実はエマさんは店員が自閉症だということに気づき、その店員を雇用しているTESCOという会社にクレームではなく感謝のメッセージを送ったんですね。

エマさんには同じように自閉症の子供がいるので店員の行動を理解できたのでしょう。彼女のメッセージは多くの人々に感動を与えたそうです。

私も純粋に考えて素晴らしいと思いました。
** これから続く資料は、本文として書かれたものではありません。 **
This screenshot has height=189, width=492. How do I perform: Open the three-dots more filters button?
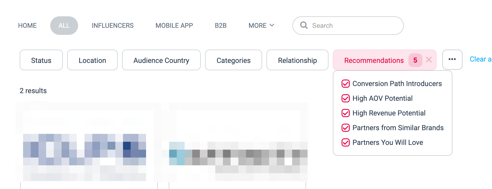(452, 60)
普通、なかなかそこまで言えませんから。

 

障害者に対するクレームは後を絶たない

……ただ、あえてツッコミを入れるならば、店員の行動を理解できたのは彼女に自閉症の子供がいたからであって、もしそうでなかったらどんな展開になっていたかはわかりません。

少なくとも日本のスーパーで店員がこのような態度をとったら、確実にクレームが入る案件になるでしょう(苦笑)

 

 

ところで私が障害者施設に勤めていた時、障害者枠で採用された軽度知的障害者の方がいましたが、企業が言うには

「店頭に出る仕事をさせると普通の店員よりも数倍のクレームが入る」

と困惑されていたのを思い出します。

その方の見た目は健常者そのものなので、客側から見ればどうしても「普通の接客」とは見て取れずクレームを入れてしまうのでしょう。
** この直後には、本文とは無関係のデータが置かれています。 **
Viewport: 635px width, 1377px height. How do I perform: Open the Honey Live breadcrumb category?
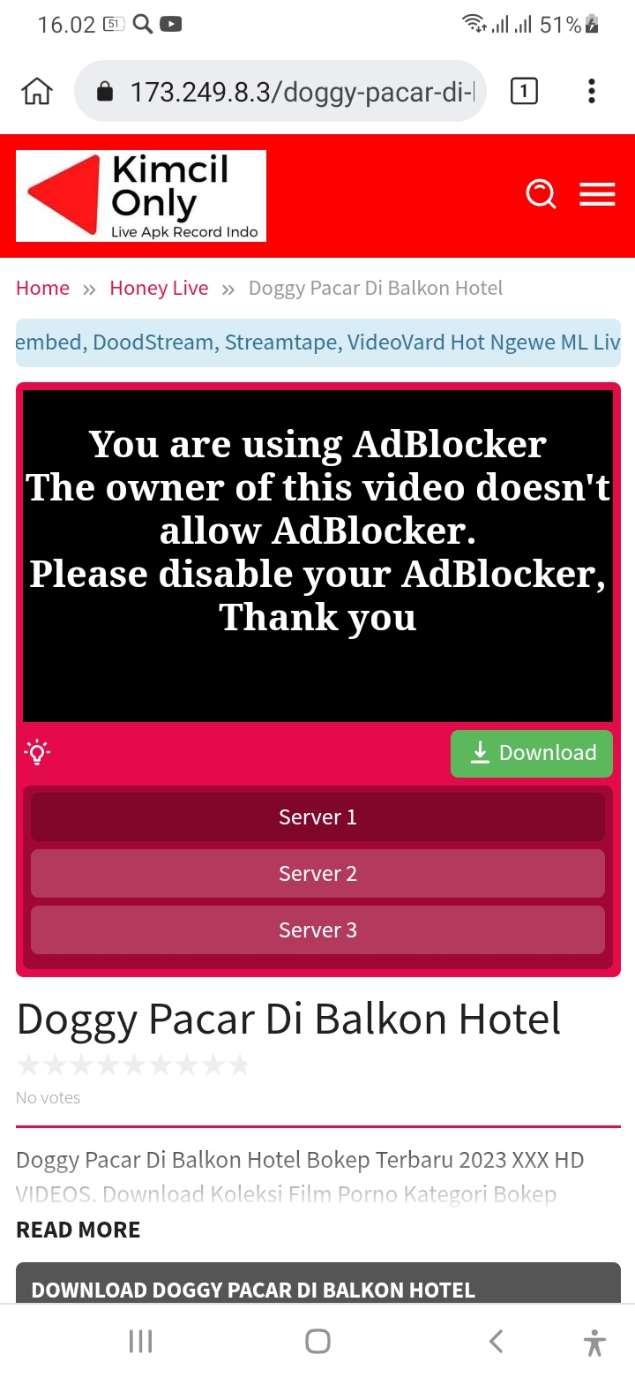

かといってその方に「私は障害者です」のような名札や目印をつけるわけにもいかないですし、障害者を雇用するというのはとてもデリケートな問題のように感じます。

 

 現実はかなり厳しい

理想は障害者に対する認知度を広め、そして理解度を深めていくのが一番だとは思うのですが、それは夢のまた夢の話のようなもので、障害者が働くには現状は極めて困難な状況下にあります。

 

※イメージ画像

 

日本では最近になってようやく国が障害者雇用促進法に対し重い腰を上げ始めましたが、その内容は未だ不十分といった感じで、障害者の方が健全に働ける環境は整備されていません。

また、この障害者雇用促進法の補助金欲しさのためだけに障害者を雇用する企業もあるぐらいですし、障害者の雇用問題を解決するにはまだまだ長い時間が掛かりそうです。

障害者と健常者。双方にとってどのような社会になるのが望ましいのか、もちろん法整備も大切なことかもしれませんが、人間の意識レベルの部分から変えていかなければ、根本的な問題は解決されないでしょう。